With the big Facebook breach, we digital marketing and advertising folks are expected to take a look at the equation again. It also becomes important to understand how we reached here, the extent of the mess and the areas that concern us as we tread the path going forward.
Some of these areas concern us:
- Our regular tools and our approach to consumer segmentation, targeting and content seeding.
- ‘How much of data’ is enough and where does the ethical boundary end.
- Practices of unethical fans acquisition and data brokerage rampage.
- Finally, what the consumer wants and the code of ethics.
Let’s take a step back. Is this data breach something new? Haven’t companies helped clients acquire fans at cheap prices or data brokers with their ability to use big data - connecting dots mapping users' personal information and making inferences for granular targeting?
The key question is whether it affects digital marketing and communication. Yes, but not much, just minor hiccups and some adjustments. We need to understand the real problem. Is it Facebook or how we approach data and the "deep insights” we demand from these social networks? We know, our pitches to brands rest on the richness of consumers’ data and insights we derive, then leading to the ideas we built on top of them. Most of this is around the consumers ‘personal information’, a traditional planner or a digital strategist spending weeks to uncover consumer characteristics, their actions and insights. Folks in digital have always been beneficiary of gaining access to vast amount of user’s personal information, including other aspects like IP, location, device etc. Most ad networks blindly flock to Google and Facebook because these giants promise granular targeting.
As an industry, we may have crossed several lines too. We are all responsible for this insane world we have landed ourselves in.
While we discuss this topic globally, both brands and consumers are in a fix today. Technology and our terrible dependency on it has made consumers to live in a state of continuous ignorance. Their data exposure starts from their browsing history and goes deeper, exposing their likes, tastes, preferences and actions. Additionally, this problem is compounded by social media giants whose entire premise is based on capturing consumer data details of which consumers aren’t really clear about.
Now with GDPR (General Data Protection Regulation) in Europe, and multiple other steps, we hope consumers will know what data is being collected and have the ability to remove their information from the servers if they want to.
We as marketers need to rethink targeting, tracking, privacy, data collection and its ethical usage, all over again. We need to clearly ask, how much of data capture is enough. What is that opt-in or opt-out request likely to be? For once, imagine a No-Data World (NDW), where we have broad segments basis with which we devise campaigns and come out with innovative, non-intrusive ways to reach out to the consumers. Think how we operate in a kid’s world. Advertising may need to get more creative and create deeper meaningful experiences. It may find it a bit difficult to change and adjust, even though it’s minor, but consumers will seemingly adjust too to a privacy-based experience going forward knowing clearly what happens to their data.
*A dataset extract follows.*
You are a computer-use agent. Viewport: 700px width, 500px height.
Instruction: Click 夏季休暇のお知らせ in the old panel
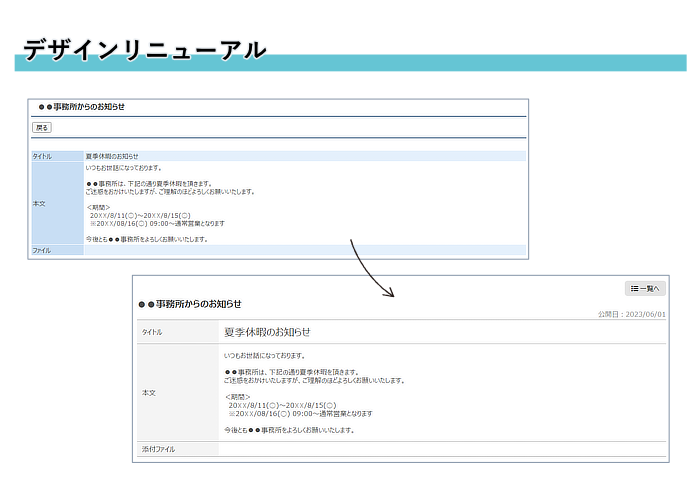(x=112, y=157)
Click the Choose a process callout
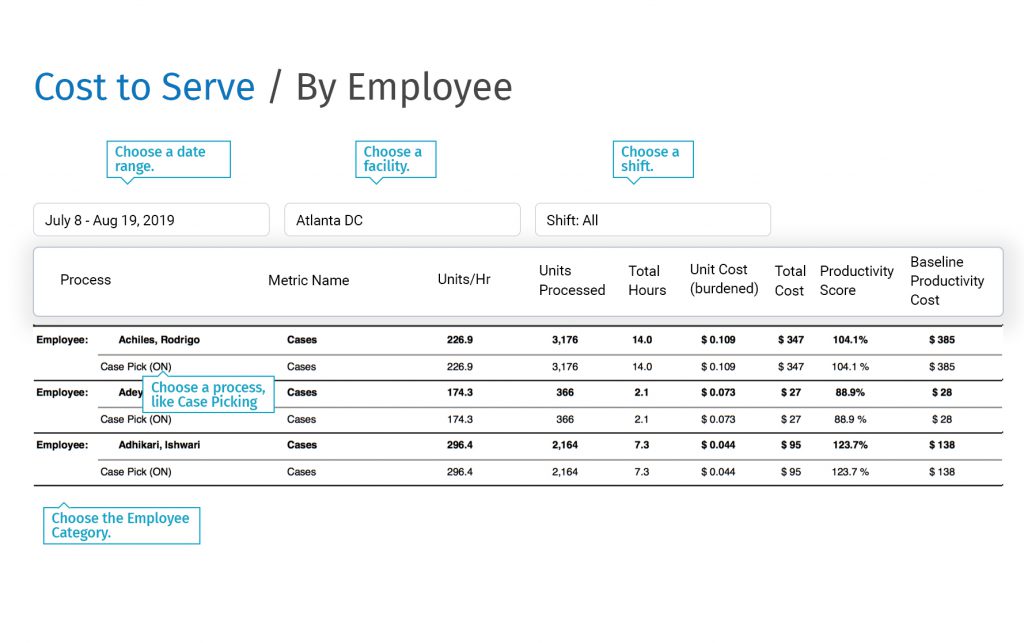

Facebook or no Facebook, the data privacy issue needs a wider discussion, though we hope these social giants will take positive steps themselves as opposed to being forced by enforcement agencies. They have a responsibility towards society.
Facebook did publicly apologise and stated that it would ensure this would not happen again. The practice of making users believe it’s all about connecting the world and then hiding privacy terms under complex reams under settings needs to go.
The era of mass customisation and micro addressability is being revoked and the future is about to change, yet again. Let’s be honest, to start with.
(Disclaimer: The views and opinions expressed in this article are those of the author and do not necessarily reflect the views of YourStory.)